CORONAVIRUS: The White House has not made any final decisions on imposing domestic travel restrictions, press secretary Jen Psaki said Thursday. The comment from the White House came after a report said the administration was considering implementing one around Florida due to coronavirus cases. (The Hill)

CORONAVIRUS: Florida's governor responded to reports claiming the Biden administration was considering travel restrictions on Americans — and possibly those from his state — in an effort to curb rising cases of coronavirus variants, describing them as "unconstitutional" and "unjust". (FT)

CORONAVIRUS: Ohio Governor Mike DeWine said vaccinations of nursing-home patients have helped cut the number of hospitalized Covid-19 patients, allowing the state to lift a daily curfew in force since November. Nursing-home residents account for more than half of Ohio's deaths, which state officials revised upward to 12,577 on Thursday after what DeWine called a data reconciliation issue. (BBG)

POLITICS: Biden administration officials are weighing nominating prominent Republicans to ambassadorships — including Cindy McCain and former Republican Sen. Jeff Flake — to highlight the importance of bipartisanship in U.S. foreign policy. (Axios)

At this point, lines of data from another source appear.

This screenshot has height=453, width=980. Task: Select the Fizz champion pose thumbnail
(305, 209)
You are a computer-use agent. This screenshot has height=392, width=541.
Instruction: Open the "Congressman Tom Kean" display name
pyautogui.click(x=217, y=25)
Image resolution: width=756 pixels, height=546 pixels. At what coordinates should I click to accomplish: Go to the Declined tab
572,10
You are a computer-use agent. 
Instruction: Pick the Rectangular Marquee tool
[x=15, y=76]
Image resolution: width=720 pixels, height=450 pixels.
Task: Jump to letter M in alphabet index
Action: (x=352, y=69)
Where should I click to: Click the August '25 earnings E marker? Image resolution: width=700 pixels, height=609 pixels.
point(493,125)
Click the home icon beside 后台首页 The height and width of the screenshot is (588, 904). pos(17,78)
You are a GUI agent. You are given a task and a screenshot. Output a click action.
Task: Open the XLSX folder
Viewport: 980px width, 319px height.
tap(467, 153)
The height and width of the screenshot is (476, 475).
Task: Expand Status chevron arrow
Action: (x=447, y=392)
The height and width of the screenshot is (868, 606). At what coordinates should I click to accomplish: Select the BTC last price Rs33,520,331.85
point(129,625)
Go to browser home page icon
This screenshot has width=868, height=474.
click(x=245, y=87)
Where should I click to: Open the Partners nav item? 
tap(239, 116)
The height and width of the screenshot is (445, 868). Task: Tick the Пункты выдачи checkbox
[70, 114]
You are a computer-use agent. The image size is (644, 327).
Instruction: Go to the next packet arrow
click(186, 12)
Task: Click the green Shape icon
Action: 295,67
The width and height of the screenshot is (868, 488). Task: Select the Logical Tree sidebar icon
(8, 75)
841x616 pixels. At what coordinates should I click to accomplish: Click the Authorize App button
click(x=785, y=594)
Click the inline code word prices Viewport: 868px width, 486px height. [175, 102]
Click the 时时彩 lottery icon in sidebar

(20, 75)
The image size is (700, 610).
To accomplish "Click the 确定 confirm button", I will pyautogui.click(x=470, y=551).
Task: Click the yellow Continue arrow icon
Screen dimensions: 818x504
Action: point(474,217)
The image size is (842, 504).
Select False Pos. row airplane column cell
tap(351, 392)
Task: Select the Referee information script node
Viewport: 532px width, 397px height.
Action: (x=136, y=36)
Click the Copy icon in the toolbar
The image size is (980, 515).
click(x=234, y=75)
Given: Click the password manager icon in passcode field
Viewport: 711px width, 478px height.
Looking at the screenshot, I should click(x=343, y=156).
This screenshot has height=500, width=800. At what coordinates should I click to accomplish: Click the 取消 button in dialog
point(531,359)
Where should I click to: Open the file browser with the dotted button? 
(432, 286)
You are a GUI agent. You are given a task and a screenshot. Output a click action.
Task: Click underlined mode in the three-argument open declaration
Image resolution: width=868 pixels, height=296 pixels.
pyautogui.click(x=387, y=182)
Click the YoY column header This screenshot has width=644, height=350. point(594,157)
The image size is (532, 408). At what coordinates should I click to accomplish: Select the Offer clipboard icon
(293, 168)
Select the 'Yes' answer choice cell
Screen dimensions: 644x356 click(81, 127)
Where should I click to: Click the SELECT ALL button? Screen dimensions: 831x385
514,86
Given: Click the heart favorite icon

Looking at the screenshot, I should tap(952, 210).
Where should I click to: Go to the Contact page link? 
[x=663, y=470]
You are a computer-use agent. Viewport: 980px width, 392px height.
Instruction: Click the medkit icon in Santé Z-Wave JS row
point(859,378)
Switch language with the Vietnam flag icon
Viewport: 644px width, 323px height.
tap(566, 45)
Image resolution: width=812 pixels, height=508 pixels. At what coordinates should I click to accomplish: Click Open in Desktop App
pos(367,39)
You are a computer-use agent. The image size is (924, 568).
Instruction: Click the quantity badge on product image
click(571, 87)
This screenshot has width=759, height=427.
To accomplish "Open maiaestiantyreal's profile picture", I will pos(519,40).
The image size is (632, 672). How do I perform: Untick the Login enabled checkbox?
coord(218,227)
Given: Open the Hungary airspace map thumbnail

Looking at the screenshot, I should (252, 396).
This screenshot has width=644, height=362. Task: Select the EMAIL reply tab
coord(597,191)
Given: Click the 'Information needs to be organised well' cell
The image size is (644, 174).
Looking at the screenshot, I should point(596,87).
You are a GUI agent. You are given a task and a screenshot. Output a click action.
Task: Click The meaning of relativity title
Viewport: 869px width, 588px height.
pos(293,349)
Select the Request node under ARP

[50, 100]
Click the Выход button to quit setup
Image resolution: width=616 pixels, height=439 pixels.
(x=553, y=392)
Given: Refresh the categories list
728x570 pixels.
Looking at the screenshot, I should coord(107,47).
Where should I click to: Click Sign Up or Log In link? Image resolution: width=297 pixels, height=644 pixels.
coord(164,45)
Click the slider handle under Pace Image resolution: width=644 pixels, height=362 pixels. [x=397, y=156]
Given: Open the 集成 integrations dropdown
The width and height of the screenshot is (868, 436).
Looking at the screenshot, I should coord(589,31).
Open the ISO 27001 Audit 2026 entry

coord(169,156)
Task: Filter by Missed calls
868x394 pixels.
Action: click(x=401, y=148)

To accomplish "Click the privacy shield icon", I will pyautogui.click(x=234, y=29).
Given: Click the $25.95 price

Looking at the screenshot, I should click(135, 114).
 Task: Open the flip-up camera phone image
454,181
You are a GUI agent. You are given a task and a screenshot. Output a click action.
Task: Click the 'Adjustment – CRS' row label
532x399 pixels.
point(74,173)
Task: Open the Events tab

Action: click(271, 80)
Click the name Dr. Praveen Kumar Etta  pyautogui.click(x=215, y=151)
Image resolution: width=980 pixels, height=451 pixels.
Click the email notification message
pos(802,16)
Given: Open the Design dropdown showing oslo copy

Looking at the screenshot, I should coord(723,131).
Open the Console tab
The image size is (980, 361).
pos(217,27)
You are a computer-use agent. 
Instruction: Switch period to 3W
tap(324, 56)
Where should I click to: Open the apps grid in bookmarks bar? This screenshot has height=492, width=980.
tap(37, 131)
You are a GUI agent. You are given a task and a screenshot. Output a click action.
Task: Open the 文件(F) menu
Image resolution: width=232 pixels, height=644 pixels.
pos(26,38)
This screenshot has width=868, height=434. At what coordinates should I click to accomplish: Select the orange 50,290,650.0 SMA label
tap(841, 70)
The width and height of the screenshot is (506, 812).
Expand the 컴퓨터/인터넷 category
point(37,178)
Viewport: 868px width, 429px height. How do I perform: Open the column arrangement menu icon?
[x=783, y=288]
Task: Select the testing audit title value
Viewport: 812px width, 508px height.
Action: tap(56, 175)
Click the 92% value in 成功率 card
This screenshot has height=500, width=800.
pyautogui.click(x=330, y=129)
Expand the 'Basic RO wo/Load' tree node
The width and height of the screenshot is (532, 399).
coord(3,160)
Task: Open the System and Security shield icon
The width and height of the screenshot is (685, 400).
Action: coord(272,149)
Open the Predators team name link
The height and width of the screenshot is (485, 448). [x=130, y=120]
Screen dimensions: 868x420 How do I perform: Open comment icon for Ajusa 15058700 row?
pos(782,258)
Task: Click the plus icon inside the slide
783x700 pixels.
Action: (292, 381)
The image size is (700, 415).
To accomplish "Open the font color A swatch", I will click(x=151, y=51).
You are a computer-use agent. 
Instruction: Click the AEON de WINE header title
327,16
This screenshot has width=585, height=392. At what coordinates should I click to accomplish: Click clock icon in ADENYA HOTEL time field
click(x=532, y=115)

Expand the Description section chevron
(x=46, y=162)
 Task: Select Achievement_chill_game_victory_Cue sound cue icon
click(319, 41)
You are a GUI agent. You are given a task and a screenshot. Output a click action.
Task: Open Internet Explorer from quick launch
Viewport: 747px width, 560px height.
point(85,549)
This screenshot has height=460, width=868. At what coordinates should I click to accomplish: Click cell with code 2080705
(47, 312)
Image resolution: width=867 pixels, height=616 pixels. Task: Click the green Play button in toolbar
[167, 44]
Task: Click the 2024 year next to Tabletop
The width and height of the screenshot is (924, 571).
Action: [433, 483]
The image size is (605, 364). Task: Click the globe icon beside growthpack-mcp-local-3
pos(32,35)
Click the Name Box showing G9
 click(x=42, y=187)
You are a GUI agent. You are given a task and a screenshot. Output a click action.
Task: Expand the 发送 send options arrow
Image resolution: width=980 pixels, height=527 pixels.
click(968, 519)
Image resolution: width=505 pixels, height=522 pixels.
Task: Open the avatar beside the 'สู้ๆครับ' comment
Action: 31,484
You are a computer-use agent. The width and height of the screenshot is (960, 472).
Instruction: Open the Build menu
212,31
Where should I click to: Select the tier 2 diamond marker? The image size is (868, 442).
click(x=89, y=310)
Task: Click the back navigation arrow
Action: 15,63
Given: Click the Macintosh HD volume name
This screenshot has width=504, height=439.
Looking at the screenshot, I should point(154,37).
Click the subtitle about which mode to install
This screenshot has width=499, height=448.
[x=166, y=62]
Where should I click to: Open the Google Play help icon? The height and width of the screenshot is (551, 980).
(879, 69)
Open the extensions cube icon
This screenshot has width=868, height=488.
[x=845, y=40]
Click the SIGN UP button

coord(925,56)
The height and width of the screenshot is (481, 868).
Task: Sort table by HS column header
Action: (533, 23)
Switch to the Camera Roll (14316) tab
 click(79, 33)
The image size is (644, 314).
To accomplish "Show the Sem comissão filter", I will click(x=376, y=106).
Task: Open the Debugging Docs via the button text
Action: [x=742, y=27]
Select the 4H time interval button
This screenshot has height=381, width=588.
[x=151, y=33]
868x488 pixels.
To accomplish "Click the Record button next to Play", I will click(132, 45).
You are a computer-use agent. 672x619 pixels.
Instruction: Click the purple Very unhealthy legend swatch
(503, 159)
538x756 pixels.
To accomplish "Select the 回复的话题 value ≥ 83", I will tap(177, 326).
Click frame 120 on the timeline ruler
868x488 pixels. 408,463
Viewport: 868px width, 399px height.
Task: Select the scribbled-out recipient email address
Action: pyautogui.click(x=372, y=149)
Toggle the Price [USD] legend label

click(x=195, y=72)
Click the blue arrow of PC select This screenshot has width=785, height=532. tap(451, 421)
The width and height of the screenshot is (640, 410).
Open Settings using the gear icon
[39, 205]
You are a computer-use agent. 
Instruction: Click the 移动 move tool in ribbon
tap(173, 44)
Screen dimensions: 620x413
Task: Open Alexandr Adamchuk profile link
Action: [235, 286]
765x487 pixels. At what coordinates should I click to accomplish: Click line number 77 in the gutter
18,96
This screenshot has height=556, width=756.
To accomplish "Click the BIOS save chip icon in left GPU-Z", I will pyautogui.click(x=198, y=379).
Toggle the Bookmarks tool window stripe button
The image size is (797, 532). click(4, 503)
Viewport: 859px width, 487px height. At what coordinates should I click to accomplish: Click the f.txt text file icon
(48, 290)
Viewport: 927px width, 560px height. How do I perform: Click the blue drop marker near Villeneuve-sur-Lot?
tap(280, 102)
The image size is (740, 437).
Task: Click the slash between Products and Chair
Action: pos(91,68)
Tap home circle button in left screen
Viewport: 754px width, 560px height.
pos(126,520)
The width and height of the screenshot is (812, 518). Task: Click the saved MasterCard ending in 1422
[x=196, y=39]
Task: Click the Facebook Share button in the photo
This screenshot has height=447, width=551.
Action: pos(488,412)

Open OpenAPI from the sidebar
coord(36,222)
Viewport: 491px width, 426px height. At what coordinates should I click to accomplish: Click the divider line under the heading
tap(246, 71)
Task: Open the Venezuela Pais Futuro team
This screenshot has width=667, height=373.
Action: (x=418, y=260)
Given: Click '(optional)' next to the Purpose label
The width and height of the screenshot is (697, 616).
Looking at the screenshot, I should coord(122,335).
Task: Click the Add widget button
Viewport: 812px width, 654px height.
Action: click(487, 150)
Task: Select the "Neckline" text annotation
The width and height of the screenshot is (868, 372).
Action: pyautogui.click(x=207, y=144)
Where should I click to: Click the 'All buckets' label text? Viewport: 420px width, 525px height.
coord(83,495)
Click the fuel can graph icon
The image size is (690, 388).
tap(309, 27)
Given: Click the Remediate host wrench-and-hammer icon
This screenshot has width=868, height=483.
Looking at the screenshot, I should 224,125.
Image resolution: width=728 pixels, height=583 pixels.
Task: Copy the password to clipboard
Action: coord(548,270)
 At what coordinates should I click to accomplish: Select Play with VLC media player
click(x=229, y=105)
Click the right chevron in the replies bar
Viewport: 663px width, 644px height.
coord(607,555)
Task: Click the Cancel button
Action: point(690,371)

EQUITIES: Federal prosecutors are investigating whether market manipulation or other types of criminal misconduct fueled the rapid rise last month in prices of stocks such as GameStop Corp. and AMC Entertainment Holdings Inc., according to people familiar with the matter. The Justice Department's fraud section and the San Francisco U.S. attorney's office have sought information about the activity from brokers and social-media companies that were hubs for the trading frenzy, the people said. Prosecutors have subpoenaed information from brokers such as Robinhood Markets Inc., the popular online brokerage that many individual investors used to trade GameStop and other shares, the people said. (WSJ)

OTHER

U.S./CHINA: President Joe Biden warned lawmakers Thursday that China is aggressively outpacing the United States on infrastructure. "They're investing a lot of money, they're investing billions of dollars and dealing with a whole range of issues that relate to transportation, the environment and a whole range of other things," Biden said he told a bipartisan group of senators whom he met with in the Oval Office. (CNBC)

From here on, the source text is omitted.